[Problem requirements] Write out again the lines of the material between the line holding "Where should I click to: Click the 프린트" and the line holding "Click inside the", inclusive, keeping every request as it is. Multiply each coordinate in the answers by 1.3 and round to whole numbers, with halves rounded up.

Text and element pointing records

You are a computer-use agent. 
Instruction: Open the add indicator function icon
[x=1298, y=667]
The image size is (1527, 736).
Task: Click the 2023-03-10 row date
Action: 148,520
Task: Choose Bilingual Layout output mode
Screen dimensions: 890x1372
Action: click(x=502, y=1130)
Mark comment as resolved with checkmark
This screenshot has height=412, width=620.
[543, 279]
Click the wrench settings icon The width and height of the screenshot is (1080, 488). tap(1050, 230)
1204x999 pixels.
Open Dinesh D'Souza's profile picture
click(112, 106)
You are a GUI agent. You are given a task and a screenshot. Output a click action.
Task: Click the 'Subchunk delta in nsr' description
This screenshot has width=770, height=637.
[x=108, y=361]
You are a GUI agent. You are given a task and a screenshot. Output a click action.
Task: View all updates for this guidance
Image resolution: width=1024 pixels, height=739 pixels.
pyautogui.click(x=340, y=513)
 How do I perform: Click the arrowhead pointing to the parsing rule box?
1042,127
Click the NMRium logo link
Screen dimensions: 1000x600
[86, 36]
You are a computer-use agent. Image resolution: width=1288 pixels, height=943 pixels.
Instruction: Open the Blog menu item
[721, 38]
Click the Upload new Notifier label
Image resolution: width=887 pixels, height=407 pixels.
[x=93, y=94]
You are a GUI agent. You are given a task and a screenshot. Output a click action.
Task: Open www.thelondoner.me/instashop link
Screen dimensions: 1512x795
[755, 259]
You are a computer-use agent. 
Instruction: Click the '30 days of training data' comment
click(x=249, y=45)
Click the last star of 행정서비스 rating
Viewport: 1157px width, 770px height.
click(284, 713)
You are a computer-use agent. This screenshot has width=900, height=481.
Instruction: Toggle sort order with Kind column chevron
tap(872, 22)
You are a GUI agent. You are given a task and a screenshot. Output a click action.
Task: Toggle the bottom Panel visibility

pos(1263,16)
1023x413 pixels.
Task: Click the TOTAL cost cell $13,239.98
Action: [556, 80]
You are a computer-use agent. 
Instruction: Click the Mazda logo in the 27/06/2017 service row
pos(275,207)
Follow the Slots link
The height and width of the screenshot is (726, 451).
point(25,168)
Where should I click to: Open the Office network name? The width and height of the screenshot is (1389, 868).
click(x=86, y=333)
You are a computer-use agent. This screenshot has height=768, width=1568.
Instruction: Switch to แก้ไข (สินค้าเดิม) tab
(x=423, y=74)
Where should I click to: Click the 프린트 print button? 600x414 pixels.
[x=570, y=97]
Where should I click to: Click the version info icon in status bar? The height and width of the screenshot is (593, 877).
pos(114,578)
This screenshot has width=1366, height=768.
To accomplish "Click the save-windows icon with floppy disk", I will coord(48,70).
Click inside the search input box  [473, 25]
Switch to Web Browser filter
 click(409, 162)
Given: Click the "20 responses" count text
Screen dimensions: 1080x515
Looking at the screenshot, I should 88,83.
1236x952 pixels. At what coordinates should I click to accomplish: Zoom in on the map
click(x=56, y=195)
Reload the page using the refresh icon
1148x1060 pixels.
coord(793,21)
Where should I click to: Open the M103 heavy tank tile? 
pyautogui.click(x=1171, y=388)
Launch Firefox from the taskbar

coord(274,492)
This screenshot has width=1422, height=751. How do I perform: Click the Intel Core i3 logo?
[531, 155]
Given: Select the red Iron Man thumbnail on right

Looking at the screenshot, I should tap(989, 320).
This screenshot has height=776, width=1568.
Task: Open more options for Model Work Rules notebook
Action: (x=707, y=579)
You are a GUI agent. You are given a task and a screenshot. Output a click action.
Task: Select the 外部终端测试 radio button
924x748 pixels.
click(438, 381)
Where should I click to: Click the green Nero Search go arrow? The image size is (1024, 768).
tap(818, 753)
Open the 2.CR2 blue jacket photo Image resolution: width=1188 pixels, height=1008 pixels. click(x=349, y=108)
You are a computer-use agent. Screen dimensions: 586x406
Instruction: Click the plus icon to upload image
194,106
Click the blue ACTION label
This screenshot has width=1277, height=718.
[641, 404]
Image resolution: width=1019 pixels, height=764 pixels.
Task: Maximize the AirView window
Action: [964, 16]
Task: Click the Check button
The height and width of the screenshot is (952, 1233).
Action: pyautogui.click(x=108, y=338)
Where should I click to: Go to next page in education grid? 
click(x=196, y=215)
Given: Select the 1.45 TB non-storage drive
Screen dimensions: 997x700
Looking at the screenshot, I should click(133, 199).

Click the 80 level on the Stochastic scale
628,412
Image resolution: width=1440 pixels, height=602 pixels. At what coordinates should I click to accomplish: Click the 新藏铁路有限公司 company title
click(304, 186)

[Final result]
Where should I click to: Click the 프린트 print button? 600x414 pixels.
[x=741, y=126]
Where should I click to: Click the version info icon in status bar? The height and width of the screenshot is (593, 877).
pos(148,751)
This screenshot has width=1366, height=768.
To accomplish "Click the save-windows icon with floppy disk", I will coord(62,91).
Click inside the search input box  [615, 33]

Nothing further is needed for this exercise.